Who we are as individuals is a direct reflection of our closest relationships with other people: if your work colleagues always buy cheeseburgers and fries for lunch, for example, then you’re probably not going to have a salad when you sit down to eat together. The same holds true for your brand. Consider how your brand might facilitate a consortium or alliance of complementary brands to help customers achieve their goals (even in the face of challenges) and you’ll be making it that much easier to become an irreplaceable part of their lives.
2. Design for the ecosystem
Another way to help consumers get the most out of your brand experience is by nurturing brand ecosystems through smart design.

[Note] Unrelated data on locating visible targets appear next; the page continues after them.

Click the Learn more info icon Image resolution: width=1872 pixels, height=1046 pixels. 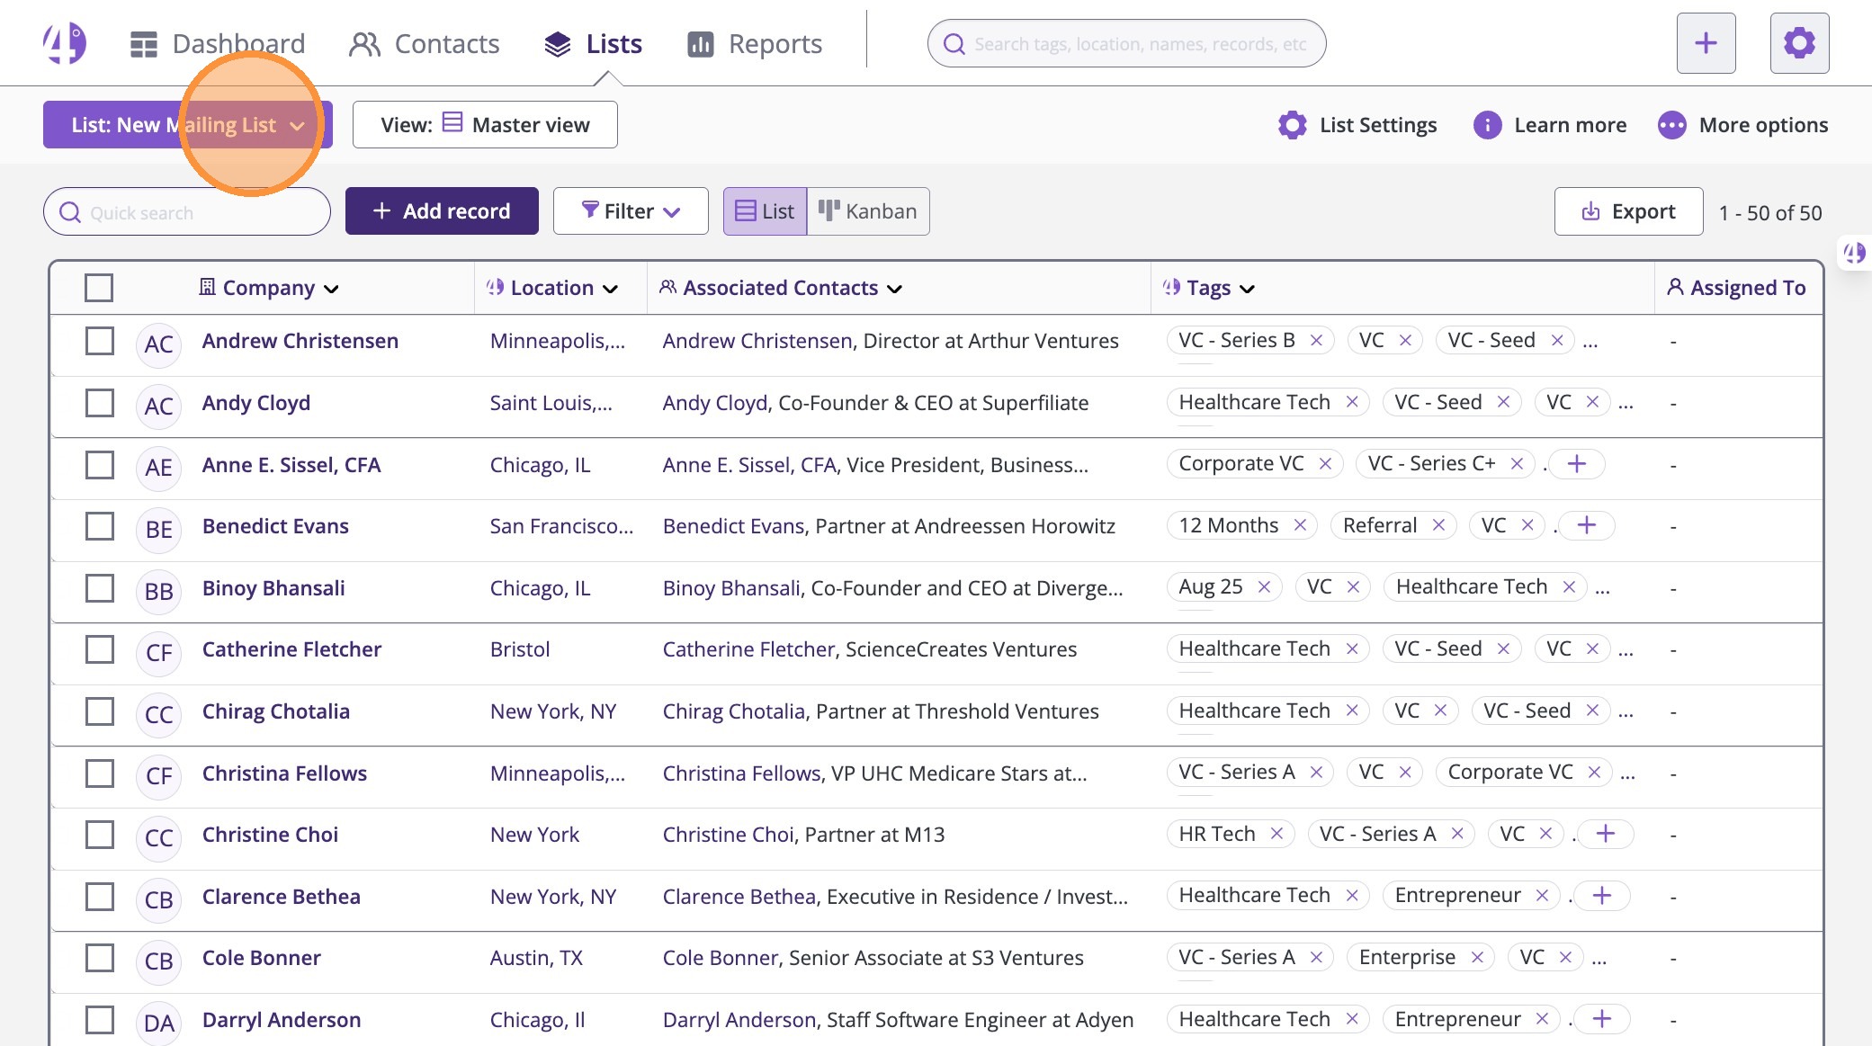click(1487, 125)

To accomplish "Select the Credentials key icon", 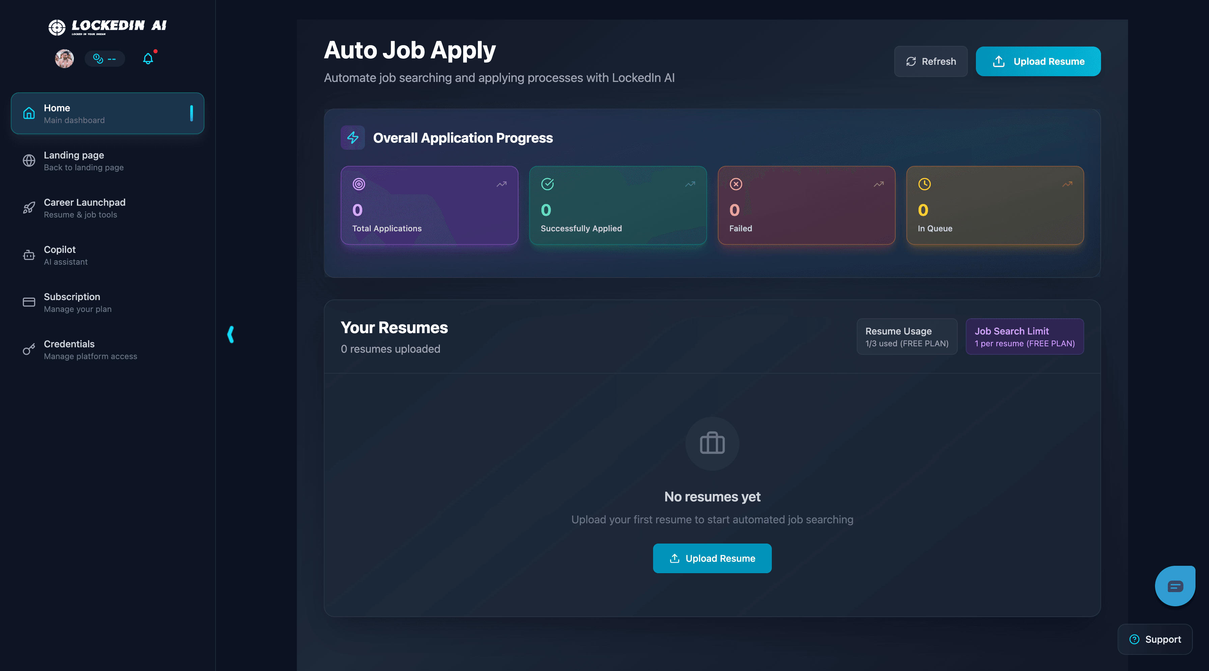I will point(29,349).
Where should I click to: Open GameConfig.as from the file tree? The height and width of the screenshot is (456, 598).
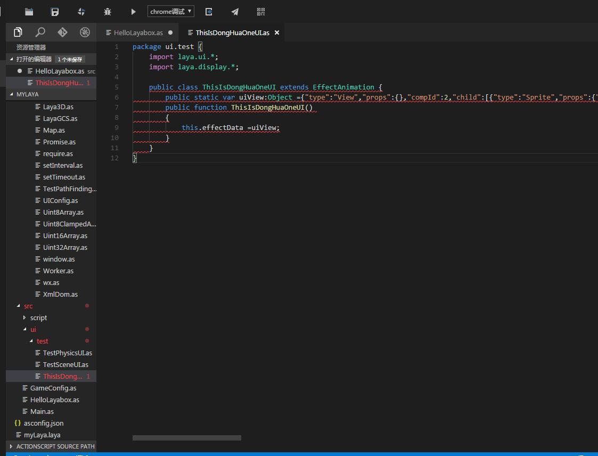53,388
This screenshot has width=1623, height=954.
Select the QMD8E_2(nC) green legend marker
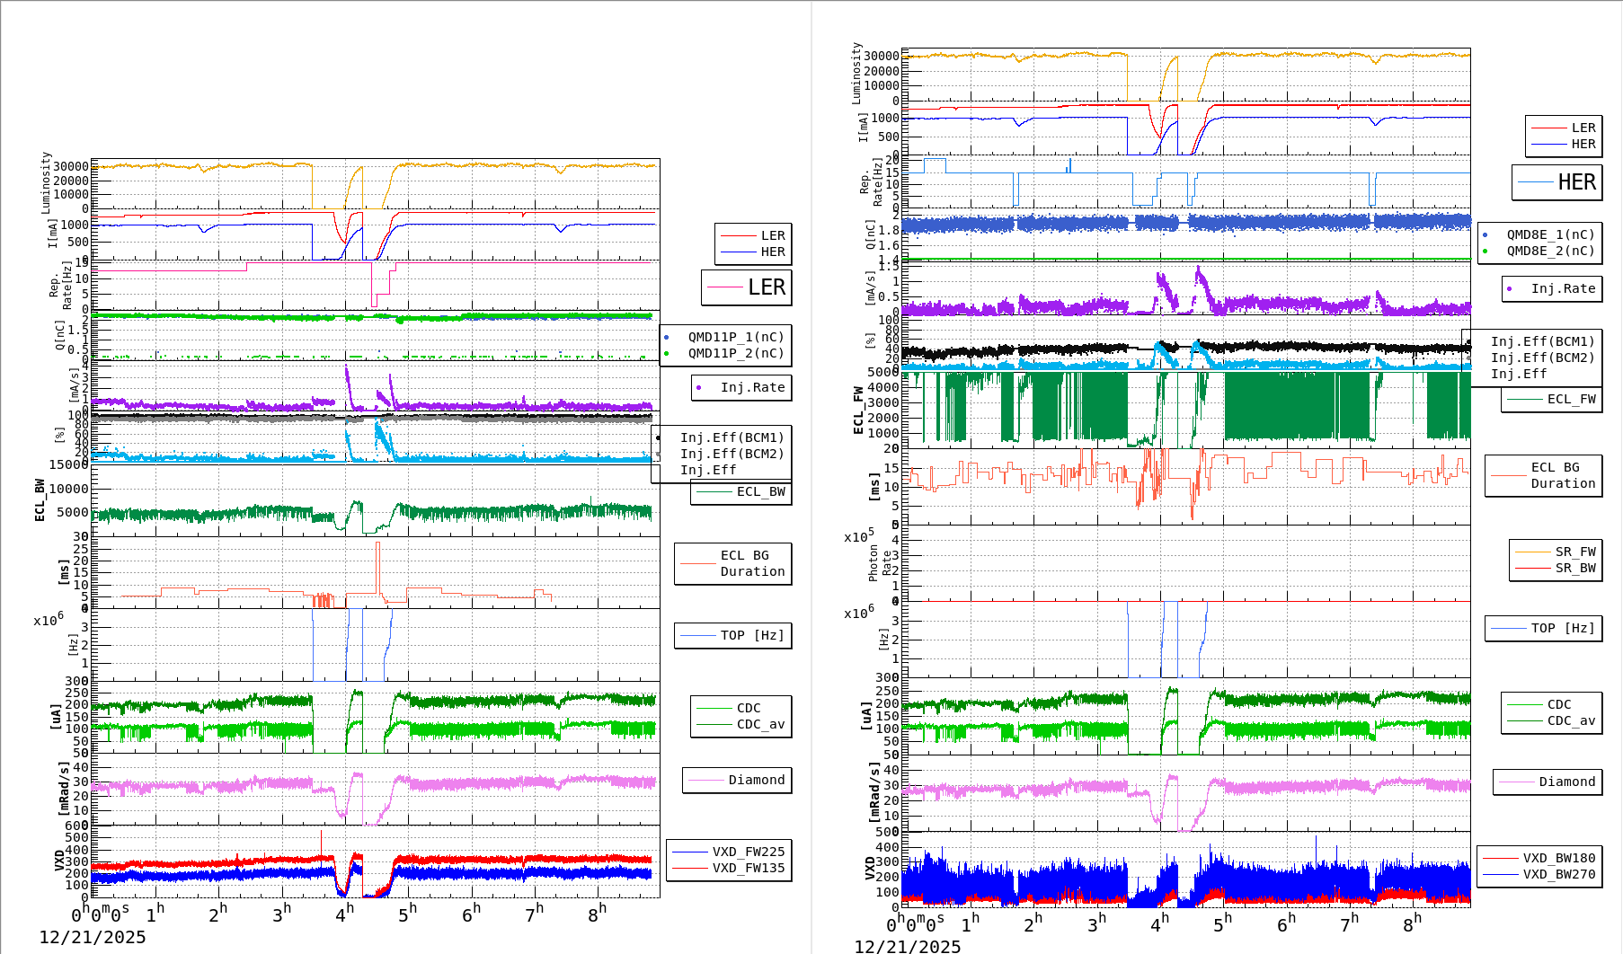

If you’re a smoothie chain, for example, you might consider building an ecosystem through partnerships with gyms, fitness trackers, and other wellness products to help customers achieve healthy lifestyle goals and earn points with relevant brands.
In this hypothetical broader ecosystem, the customer could strengthen relationships with your brand and others, along with consumers that share the same goals. The customer, who might redeem points for a free smoothie or workout class, would be introduced to healthy new habits that benefit your brand’s bottom line. Ultimately, ecosystems facilitate transformational relationships that serve to support everyone involved, a win for brands and consumers.
3. Engage community contributions to your product and strategy
To build community around your product, you need to stay ahead of blink-and-you-miss-it changes in your space. (Brand trackers are one way to stay abreast of opportunities). Nike is particularly good at engaging with a wide range of consumers and different communities: it recently teamed up with Polaroid to create a unique skateboarding shoe to highlight women, non-binary, and LGBTQ skaters. Nike also works with indigenous communities, commissioning capsule collections from indigenous designers. And Nike uses its N7 fund to help Native communities in North America achieve healthier lives.
Communities on social are particularly eager to embrace brands that can seamlessly contribute to the creator-driven landscape. For example, while rapper Doja Cat is not exactly considered a “brand-safe” partner, her authenticity provided an opportunity for Taco Bell to broaden its brand ecosystem and promote the return of the “Mexican Pizza.” It’s only one of many products that benefited from the #TikTokMadeMeBuyIt hype: in fact, during the fourth quarter of 2021 (the most recent available data as of the time of this article), TikTok users spent $824 million on Google Play and the App Store —a substantial ROI for brands willing to invest in the online ecosystem.
4. Seek connection, not perfection
Seek connection, not perfection. Behavioral changes that used to unfold over the course of a decade now happen in a matter of months. Faster than ever, new habits are forming—and new opportunities are arising. Consumers tightening their own belts in the coming months will find it much harder to let go of brands that have become a part of their ecosystem. The brands that haven’t established those relationships won’t make the cut.
Nurturing an ecosystem requires agility, not instant perfection: the ability to quickly iterate and adapt to a connection of things will be what drives loyalty and excitement from consumers as we weather the storm ahead and come out of it, together. Connection, not perfection, will be what matters most.